# Countershaft adustment and questions



## 1911rocks (Dec 9, 2017)

I just purchased a 700 ser# 2987.  The only deficit is a missing tooth on a 30 tooth  Reverser assembly Idler Gear and and a broken Compound swivel base. My question is:
1) does the "engagement lever "lock in" when pulled forward? 
2) when using the reverser my assumption is that one would disengage the drive (lever question above) and wait for the Chuck to come to a stop. Is that correct?  

Right now I have is disassembled and cleaned and lubricated.  The Ways are in excellent shape, no dings or Rust. The V-belt had been replace with a 1/2" x 41 which I believe is too long.  Thank you for your time


----------



## Nogoingback (Dec 9, 2017)

Hi 911, welcome to the forum.

First off, is your lathe a Logan/Wards 700 or something else? (I don't have my list of Logan models in front of me.).  The title of your post
says  countershaft adjustment but the text talks about the reverse gear idler, so it's not clear to me which part we're talking about.  If your question is about engaging back gear, yes the rod that protrudes from the front of the headstock
is pulled out until it latches.  Sometimes the latch is missing: with the rod is pulled out look for a slot machined in the underside of it.  The latch is a small piece of metal that's spring loaded and held in place with a pin.  If missing, parts are available from Logan.
If it's in place, it must be depressed before the rod can be pushed back in.  The other action needed to engage backgear is to
pop out a pin in the chuck side of the bull gear. If this isn't done, it locks the chuck in place.

The lathe must be stopped to do this.

I hope this answers your question.  If not, be sure to ask again and if possible add photos.  Folks on this forum are happy
to help with any questions you might have.


----------



## 1911rocks (Dec 10, 2017)

Nogoingback said:


> Hi 911, welcome to the forum.
> 
> First off, is your lathe a Logan/Wards 700 or something else? (I don't have my list of Logan models in front of me.).  The title of your post
> says  countershaft adjustment but the text talks about the reverse gear idler, so it's not clear to me which part we're talking about.  If your question is about engaging back gear, yes the rod that protrudes from the front of the headstock
> ...



Nogoingback: Thank you for the reply and answering my question on the reverser. Mine is one of the Logans marketed by Montgomery Ward it is a 04TLC-700A. I'll try to clarify the 1st question.

1) Does the Engagement arm/lever for the Countershaft Drive (Motor, Flat Belt Pulleys, and V-Belt Pulleys) lock into place when pulled forward. Mine currently must be held in the "toward the Operator" position.  This  is not the Back Gear actuator (left hand lower side of headstock).

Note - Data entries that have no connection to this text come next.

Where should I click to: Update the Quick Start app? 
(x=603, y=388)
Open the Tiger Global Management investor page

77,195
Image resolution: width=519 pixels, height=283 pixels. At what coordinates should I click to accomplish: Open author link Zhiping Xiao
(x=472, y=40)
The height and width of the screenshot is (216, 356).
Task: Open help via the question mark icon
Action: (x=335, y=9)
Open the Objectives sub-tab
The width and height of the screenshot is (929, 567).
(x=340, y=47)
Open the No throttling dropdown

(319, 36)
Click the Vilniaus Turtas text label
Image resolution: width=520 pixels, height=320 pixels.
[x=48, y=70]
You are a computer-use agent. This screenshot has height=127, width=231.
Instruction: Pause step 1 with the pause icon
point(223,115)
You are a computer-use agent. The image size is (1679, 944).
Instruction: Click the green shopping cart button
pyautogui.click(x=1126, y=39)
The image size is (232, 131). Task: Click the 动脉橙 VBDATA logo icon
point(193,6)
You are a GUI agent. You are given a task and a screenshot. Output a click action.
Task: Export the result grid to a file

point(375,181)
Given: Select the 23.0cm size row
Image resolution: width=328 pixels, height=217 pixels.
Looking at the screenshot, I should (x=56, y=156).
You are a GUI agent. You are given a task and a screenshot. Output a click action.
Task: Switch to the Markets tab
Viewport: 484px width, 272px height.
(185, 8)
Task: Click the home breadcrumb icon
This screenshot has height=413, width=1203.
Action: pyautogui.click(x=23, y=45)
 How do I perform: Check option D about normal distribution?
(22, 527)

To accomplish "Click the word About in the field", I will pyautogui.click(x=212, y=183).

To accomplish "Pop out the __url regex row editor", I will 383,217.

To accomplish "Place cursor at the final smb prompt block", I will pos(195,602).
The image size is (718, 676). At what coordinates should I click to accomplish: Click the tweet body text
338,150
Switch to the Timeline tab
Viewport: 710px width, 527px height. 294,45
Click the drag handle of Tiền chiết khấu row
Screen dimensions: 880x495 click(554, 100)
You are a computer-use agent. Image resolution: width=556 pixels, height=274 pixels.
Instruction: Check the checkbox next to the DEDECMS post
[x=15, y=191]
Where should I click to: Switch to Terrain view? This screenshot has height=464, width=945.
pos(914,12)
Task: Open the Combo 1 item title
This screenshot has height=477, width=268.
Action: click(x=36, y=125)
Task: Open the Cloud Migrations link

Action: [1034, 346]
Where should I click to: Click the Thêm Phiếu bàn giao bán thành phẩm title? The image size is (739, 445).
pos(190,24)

I am amazed that a product that had only 90,000 produced over a period of 44yr ending in 1985 actually has a fairly large quantity of spare parts available. I have the idler gear for the reverser on the way from Logan Lathe.  Photo: Broken Reverser Idler


----------



## Nogoingback (Dec 10, 2017)

OK, I understand the question now.  Unfortunately, I can't answer it properly since my lathe (Logan 200)  has a different arrangement and while I've looked at Wards lathes, I don't remember the details.  There are Wards owners on the forum though: hopefully someone will help.  If you don't get an answer, you could try reposting with a title asking for specific help on a Wards lathe: that might catch someones attention.

You're right about parts. Though the new Logan parts can be expensive, the fact that they're available is a real benefit
for what are now really quite old machines.


----------



## CluelessNewB (Dec 10, 2017)

I believe the belt engagement lever should remain in the forward drive position by itself if the belt tension is adjusted correctly.  

I don't believe this is the correct manual for your lathe but it should be close at least for this part:  
http://www.vintagemachinery.org/pubs/detail.aspx?id=17185 

The first sentence in this paragraph from page 5 is a bit awkward but I think it is saying pushing the lever back releases the tension 
and pulling the lever forward engages the drive.   




You can order the correct manual from Logan.   I believe for the 700 the correct manual would be PL-04  http://store.lathe.com/pl-04.html


----------



## rambin (Dec 15, 2017)

theres a little adjustment similar to a turnbuckle on the pivot which throws the countershaft pulley. it has a small jamnut to stop it from moving on its own..i don't have a pic of it but if you cant find it I could take one tomorrow...its to damn cold to go out there now!   just bought the same model in the spring mine is sposed to be from 41.... anyhow let me know if you need a pic


----------



## rambin (Dec 15, 2017)

and it operates on cam action you don't have to hold it!


----------